▸ Supplied text
※ ※ ※

Grandma will now search for a cookie recipe without the shrunken mix and go buy flour and eggs and vanilla sugar.
relaxing
vanilla and sugar has also shrinkflated
AfterHIA
Shiver mi' timbers Terence; it's been a hard day and only Kraft Dinner can calm my nerves.
declan_roberts
When I actually started cooking I was shocked at how simple a lot of these box ingredients actually are.
They somehow tricked a whole generation into buying "pancake mix" which is just flour, sugar, baking soda and salt!
ksenzee
Why on earth would I make pancakes from scratch when I can buy Krusteaz? If someone gets enjoyment from buying their flour, sugar, baking soda, salt, buttermilk, and oil separately, and turning pancakes into an entire weekend morning activity involving a sinkful of dirty dishes, then they should definitely do that. Meanwhile I’m dumping a cup of Krusteaz into a bowl, adding water, and eating pancakes within five minutes of walking into the kitchen.

※ ※ ※

▸ Recorded information

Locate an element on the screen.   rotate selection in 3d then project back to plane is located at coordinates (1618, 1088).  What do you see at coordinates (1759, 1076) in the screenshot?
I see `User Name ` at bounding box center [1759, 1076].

※ ※ ※

▸ Problem 1
In the comment thread, how soon after walking into the kitchen does the Krusteaz user say they are eating pancakes?
▸ Problem 2
Reproduce the stretch of the comment thread from "Grandma will now" through "soda and salt!".
The data has no connection to the comment thread.

▸ Written response 1
Within five minutes.

▸ Written response 2
Grandma will now search for a cookie recipe without the shrunken mix and go buy flour and eggs and vanilla sugar.
relaxing
vanilla and sugar has also shrinkflated
AfterHIA
Shiver mi' timbers Terence; it's been a hard day and only Kraft Dinner can calm my nerves.
declan_roberts
When I actually started cooking I was shocked at how simple a lot of these box ingredients actually are.
They somehow tricked a whole generation into buying "pancake mix" which is just flour, sugar, baking soda and salt!